(Data records)
•••••

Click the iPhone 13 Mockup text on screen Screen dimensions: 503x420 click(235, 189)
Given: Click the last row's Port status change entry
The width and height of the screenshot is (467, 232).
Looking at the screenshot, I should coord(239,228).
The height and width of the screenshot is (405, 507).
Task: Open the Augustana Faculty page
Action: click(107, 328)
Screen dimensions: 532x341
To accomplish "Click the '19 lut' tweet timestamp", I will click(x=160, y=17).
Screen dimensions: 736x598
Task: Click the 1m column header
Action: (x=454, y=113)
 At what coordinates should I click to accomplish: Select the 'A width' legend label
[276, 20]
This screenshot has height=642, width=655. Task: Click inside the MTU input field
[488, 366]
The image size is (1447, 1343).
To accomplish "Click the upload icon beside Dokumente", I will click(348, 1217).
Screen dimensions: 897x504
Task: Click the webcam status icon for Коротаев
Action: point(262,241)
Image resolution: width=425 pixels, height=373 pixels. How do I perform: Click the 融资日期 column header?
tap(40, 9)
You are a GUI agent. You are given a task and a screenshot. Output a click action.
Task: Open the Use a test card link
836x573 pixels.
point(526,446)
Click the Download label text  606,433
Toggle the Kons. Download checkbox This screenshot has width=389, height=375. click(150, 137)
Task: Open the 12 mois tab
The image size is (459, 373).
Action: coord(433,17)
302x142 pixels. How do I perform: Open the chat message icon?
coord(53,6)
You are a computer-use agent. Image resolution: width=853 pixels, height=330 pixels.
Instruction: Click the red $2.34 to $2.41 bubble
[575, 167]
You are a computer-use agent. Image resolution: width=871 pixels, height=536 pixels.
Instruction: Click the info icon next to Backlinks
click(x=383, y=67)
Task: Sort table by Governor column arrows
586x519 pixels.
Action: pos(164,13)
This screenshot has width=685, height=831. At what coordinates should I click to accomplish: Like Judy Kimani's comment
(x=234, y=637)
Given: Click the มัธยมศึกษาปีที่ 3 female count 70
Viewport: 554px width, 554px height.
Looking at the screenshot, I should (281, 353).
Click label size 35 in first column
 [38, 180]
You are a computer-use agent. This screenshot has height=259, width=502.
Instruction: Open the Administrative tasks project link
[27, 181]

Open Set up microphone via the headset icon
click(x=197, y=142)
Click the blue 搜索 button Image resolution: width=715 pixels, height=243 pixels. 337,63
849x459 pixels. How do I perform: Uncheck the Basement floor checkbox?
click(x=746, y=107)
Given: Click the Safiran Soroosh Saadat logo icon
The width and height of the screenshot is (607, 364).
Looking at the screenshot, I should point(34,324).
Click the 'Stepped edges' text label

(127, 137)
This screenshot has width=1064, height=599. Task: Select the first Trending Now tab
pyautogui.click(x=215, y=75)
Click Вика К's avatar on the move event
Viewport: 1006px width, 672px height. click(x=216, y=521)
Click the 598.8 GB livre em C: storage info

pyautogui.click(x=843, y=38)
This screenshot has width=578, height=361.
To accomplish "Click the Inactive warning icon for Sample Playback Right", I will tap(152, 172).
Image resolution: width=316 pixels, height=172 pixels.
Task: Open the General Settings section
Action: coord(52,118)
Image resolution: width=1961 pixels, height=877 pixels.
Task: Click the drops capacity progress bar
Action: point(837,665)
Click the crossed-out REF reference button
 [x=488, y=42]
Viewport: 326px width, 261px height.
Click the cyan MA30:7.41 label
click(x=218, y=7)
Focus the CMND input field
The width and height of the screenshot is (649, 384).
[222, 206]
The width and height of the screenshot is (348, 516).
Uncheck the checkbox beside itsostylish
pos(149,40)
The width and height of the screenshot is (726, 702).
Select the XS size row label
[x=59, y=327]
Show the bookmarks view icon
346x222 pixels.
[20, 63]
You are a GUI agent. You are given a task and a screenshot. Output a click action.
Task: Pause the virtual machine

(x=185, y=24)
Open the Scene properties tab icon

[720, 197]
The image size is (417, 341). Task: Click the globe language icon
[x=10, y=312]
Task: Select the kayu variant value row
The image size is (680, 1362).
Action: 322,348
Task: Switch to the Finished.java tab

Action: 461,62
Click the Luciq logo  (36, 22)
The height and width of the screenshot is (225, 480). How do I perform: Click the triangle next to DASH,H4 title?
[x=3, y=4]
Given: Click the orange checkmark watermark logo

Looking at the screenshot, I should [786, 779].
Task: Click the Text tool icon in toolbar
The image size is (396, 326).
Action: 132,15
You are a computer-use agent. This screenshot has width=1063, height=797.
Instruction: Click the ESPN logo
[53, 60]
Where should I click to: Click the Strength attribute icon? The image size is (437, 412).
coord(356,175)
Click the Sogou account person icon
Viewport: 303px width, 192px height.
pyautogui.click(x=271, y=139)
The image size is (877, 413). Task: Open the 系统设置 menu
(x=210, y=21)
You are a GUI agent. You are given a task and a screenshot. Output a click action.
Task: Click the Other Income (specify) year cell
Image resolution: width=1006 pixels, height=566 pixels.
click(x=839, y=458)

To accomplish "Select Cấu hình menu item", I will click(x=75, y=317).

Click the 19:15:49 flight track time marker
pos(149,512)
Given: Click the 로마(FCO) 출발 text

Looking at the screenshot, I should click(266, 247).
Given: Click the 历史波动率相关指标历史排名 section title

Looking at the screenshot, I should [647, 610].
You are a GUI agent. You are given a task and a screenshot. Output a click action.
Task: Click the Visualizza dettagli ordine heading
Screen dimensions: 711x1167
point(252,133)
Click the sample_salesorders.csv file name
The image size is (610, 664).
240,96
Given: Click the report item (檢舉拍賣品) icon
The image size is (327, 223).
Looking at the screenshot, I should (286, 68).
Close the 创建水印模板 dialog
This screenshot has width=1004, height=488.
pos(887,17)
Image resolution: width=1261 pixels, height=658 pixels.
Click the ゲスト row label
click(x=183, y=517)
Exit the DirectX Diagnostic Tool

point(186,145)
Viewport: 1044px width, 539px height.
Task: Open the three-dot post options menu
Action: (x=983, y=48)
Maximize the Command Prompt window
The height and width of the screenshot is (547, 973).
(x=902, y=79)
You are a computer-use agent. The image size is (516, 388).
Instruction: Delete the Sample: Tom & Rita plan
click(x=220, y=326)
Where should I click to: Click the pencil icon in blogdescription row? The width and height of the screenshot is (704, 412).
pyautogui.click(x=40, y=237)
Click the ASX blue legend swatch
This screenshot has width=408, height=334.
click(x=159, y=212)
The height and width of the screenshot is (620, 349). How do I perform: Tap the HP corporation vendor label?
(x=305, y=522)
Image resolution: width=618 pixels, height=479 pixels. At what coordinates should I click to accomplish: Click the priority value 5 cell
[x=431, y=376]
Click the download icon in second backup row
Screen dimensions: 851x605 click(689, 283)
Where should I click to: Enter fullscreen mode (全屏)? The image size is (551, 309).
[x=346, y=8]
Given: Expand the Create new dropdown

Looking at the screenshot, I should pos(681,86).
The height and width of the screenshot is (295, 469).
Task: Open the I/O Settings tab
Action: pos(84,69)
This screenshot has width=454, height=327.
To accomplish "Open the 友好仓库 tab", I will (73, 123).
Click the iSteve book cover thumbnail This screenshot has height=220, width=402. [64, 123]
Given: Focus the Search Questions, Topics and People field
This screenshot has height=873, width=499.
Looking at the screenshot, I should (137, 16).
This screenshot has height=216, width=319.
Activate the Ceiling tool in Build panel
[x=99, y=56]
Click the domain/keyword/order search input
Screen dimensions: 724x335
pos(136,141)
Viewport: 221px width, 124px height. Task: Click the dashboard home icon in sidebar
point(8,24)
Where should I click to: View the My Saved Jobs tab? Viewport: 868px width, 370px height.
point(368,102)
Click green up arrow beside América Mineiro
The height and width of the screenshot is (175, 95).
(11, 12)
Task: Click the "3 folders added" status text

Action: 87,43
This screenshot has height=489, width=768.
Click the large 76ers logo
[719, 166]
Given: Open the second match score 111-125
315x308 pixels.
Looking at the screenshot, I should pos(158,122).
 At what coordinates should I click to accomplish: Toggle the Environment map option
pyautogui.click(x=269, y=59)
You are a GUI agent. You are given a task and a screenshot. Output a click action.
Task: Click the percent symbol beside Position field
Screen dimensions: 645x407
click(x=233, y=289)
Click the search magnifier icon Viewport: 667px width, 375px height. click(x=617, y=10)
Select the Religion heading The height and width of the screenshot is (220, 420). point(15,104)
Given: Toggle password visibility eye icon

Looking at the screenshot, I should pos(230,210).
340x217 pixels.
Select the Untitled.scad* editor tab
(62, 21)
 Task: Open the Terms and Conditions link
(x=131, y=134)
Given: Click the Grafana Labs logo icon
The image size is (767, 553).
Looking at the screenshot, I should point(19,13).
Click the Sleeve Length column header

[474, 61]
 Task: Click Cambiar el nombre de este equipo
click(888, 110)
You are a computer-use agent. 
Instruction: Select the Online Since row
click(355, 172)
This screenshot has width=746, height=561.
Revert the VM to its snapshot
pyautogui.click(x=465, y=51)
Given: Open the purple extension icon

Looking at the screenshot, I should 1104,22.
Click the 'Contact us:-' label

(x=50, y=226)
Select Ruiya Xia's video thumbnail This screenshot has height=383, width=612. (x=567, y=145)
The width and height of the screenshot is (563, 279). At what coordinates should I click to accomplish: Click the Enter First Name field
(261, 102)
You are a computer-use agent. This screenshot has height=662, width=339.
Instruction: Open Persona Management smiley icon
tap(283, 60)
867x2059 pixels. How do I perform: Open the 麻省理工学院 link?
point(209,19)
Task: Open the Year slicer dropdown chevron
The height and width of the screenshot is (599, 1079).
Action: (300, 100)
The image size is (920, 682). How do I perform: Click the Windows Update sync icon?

•••••

(Activity)
Everything from the line containing "has height=662, width=339." through the final line of the entries is to be written out exactly. No other lines belong in the answer.

(Response area)
You are a computer-use agent. This screenshot has height=662, width=339.
Instruction: Open Persona Management smiley icon
tap(283, 60)
867x2059 pixels. How do I perform: Open the 麻省理工学院 link?
point(209,19)
Task: Open the Year slicer dropdown chevron
The height and width of the screenshot is (599, 1079).
Action: (300, 100)
The image size is (920, 682). How do I perform: Click the Windows Update sync icon?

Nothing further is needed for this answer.